Monday, December 19, 2016

CHRISTMAS came early at the naval base in Haulbowline yesterday when families were reunited with the crew of the LE Samuel Beckett.

Leading Comm Op Daniel Murphy from Cloyne is welcomed home by his fiancee Shauna Morgan from Blackrock, at the return of the LE Samuel Beckett to the Naval Base in Haulbowline. Picture: David Keane.

The crew returned home after a three-month stint in the Mediterranean, rescuing migrants attempting to cross the ocean to get to Europe.
Their stint featured in a documentary called The Crossing, featured on RTÉ last Monday night.

LE Samuel Beckett return at the Naval Base, Haulbowline, Cork. Video by David Keane. Evening Echo
During the deployment, they rescued more than 770 migrants from one barge. They were among more than 3,000 people they rescued. They also recovered 11 bodies.
It was the second time in the Mediterranean in the past 18 months for the LE Samuel Beckett.
In that period, four other Irish naval vessels have also been deployed.

Kathleen Murray from Togher hugs her grandson Able Mechanic Alan Murray from Churchfield, at the return of the LE Samuel Beckett to the Naval Base in Haulbowline, Co Cork, after it’s humanitarian mission in the Mediterranean. Picture: David Keane.

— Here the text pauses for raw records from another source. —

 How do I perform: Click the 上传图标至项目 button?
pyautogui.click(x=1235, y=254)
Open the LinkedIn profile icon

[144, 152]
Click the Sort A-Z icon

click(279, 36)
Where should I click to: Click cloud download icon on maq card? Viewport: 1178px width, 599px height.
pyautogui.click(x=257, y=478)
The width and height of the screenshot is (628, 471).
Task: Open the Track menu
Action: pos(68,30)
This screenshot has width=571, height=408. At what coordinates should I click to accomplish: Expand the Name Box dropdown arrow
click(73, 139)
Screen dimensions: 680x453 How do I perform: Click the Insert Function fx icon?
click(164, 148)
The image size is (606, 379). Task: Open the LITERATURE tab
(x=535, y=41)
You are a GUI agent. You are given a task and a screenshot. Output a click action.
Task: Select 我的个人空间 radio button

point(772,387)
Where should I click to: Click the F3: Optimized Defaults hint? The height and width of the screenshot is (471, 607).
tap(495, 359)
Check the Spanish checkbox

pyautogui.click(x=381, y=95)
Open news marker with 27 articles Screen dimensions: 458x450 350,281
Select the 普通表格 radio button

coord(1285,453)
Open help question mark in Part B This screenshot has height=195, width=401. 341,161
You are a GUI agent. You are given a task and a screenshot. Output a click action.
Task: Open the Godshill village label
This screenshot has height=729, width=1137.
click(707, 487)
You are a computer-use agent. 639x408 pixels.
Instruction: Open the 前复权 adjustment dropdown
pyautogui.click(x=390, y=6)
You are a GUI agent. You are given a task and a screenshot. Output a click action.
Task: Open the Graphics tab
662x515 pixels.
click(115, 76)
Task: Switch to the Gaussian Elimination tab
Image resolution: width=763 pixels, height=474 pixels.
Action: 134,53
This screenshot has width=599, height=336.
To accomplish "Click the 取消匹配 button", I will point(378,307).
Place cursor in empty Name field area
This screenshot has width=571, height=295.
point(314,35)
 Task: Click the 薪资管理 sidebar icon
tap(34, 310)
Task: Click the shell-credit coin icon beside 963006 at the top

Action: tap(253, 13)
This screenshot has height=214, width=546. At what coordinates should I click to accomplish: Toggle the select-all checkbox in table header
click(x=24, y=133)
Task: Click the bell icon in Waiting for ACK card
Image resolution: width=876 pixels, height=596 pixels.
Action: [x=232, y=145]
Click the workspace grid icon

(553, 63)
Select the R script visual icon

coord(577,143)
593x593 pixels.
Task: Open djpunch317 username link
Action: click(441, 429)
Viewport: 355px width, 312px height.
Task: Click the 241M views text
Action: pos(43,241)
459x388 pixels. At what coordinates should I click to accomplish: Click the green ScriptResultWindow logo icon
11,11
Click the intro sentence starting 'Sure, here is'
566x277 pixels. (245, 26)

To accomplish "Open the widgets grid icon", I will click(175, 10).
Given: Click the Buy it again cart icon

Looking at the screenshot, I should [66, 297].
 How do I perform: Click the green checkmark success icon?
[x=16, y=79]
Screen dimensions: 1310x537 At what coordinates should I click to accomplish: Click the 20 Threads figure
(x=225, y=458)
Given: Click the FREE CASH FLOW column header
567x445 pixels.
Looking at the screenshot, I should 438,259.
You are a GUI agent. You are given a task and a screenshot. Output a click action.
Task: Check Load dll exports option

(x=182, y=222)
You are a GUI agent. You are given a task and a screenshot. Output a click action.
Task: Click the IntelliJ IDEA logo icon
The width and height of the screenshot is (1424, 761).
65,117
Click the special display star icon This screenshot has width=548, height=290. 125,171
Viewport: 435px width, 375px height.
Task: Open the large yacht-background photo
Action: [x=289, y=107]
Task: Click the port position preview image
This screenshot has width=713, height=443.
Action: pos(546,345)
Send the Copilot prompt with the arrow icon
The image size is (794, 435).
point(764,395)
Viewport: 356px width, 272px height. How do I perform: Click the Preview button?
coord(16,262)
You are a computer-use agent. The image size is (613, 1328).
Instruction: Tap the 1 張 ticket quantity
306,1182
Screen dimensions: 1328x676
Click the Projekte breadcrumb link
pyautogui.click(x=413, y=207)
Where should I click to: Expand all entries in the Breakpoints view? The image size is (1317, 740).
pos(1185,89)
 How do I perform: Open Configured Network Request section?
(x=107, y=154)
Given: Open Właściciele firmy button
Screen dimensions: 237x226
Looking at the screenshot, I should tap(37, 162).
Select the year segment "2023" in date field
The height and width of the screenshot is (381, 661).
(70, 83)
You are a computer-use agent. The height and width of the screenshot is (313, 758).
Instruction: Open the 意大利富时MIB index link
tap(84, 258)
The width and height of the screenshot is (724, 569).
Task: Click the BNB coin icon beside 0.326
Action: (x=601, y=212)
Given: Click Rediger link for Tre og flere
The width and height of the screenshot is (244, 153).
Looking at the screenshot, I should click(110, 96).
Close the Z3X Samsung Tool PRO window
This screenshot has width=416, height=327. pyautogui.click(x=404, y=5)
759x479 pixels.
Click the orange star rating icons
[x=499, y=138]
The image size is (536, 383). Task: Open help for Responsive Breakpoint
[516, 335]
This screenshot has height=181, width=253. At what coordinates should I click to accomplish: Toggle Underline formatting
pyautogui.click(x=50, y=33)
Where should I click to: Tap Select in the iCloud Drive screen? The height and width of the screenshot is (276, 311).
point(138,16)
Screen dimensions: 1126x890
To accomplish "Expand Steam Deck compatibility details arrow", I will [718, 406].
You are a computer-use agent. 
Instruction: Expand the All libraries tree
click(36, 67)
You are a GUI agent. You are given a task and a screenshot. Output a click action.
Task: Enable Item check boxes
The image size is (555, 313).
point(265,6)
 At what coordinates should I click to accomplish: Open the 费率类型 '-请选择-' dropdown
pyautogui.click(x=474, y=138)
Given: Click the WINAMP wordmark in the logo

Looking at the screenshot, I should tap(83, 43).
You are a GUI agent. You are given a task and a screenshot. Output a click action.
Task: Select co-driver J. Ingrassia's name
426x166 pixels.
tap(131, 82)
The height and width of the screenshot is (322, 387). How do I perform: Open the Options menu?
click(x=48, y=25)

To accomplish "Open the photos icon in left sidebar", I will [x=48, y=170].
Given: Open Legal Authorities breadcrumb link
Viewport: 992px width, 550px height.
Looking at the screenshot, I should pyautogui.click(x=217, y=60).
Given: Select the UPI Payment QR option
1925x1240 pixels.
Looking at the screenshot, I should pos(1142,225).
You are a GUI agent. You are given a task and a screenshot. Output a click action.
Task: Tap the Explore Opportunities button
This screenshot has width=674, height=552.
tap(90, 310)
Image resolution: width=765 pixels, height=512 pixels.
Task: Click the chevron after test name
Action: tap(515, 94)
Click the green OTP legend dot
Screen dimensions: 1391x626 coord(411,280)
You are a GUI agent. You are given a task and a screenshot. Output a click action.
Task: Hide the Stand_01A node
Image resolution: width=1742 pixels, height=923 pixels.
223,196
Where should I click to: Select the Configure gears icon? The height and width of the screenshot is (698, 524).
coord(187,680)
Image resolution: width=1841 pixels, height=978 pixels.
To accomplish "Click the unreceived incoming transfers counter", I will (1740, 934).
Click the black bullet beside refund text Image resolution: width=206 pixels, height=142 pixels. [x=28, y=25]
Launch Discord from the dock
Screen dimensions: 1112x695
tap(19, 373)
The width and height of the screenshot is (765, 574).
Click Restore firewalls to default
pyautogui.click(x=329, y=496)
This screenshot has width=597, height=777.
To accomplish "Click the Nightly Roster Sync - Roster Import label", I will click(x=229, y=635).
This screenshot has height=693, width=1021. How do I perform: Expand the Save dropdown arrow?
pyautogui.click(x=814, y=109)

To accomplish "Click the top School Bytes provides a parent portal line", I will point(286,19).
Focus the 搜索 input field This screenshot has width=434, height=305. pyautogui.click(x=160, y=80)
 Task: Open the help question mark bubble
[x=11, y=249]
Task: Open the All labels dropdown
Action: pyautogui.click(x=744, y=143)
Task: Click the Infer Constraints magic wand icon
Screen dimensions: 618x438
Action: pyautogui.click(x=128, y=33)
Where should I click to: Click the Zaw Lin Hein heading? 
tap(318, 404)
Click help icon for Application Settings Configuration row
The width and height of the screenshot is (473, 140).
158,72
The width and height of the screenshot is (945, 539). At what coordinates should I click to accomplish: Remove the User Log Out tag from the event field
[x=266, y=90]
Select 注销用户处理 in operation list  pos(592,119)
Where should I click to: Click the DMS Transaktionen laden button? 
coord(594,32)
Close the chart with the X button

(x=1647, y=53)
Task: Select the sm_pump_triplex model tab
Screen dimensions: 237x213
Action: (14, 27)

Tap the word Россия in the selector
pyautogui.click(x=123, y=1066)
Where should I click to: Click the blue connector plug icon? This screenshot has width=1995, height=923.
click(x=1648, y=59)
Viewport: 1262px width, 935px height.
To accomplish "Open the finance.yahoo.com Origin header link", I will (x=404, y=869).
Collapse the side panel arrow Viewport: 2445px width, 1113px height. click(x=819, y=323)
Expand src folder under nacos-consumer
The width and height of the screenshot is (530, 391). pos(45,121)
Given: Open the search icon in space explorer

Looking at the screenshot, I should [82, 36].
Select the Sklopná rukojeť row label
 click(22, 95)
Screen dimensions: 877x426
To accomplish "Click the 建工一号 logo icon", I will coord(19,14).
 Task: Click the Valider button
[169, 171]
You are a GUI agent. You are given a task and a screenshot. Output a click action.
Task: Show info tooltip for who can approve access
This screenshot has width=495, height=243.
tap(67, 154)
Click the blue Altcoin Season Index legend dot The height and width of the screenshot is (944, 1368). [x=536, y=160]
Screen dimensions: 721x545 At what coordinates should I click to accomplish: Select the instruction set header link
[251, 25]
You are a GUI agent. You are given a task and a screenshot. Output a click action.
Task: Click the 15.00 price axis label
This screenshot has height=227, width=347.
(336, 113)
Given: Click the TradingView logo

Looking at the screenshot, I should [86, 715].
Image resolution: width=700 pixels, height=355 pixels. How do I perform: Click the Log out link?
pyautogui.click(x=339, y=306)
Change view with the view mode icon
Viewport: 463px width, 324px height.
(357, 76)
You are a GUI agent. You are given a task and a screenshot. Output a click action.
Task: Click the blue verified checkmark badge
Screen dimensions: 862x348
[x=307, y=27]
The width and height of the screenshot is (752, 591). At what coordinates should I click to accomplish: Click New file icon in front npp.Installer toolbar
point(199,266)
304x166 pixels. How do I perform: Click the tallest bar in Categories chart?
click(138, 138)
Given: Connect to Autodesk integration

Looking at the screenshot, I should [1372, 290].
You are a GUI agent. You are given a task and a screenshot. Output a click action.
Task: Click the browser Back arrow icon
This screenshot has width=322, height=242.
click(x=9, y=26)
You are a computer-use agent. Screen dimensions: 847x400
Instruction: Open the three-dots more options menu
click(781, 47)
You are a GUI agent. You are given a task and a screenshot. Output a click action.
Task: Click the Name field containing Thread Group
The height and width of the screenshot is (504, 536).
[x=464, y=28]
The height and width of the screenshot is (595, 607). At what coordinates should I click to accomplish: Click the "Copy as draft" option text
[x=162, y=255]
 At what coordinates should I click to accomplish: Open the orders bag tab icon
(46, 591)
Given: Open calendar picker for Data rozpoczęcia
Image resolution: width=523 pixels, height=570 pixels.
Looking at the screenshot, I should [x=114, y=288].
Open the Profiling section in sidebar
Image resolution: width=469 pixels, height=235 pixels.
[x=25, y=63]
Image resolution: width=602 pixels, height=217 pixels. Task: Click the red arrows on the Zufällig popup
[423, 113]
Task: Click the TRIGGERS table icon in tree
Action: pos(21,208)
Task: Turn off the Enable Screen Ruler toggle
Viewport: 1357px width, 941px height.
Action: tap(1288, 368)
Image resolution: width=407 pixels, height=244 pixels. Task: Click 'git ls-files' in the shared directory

Family, friends and naval colleagues turned out to welcome the crew of the LE Samuel Beckett yesterday.
Defence Minister Paul Kehoe had been due in Cork to present the 1916 Centenary Commemorative medal to serving members of the Defence Forces at the Naval Base, but was unable to attend due to Dáil commitments yesterday.
The medal is being presented to members of the Defence Forces around the country to mark the contribution of the army and navy to the national commemoration of the 1916 rising.
A spokesman for the Navy said: “The role of the Irish Naval vessel is to provide a search and rescue capability and to undertake humanitarian rescue operations at sea in the Mediterranean.
“Assistance to persons in distress at sea is provided in accordance with the applicable provisions of international conventions governing search and rescue situations.”

PO Shane Hackett from Turner’s Cross, is welcomed home by his daughter Hollie O’Donovan. Picture: David Keane.

The Naval Service has been assisting Italian Authorities with search and rescue operations in the Mediterranean Sea since last May.
More than 3,740 migrants have drowned on their way to Europe so far this year, nearly matching the figure recorded for all of 2015, according to the UN refugee agency.
Despite dreams of a better life in Europe, less than 20% of migrants who make it into Italy are not granted asylum.
Some 170,000 made the crossing this year and another 250,000 are hoping to follow in the near future.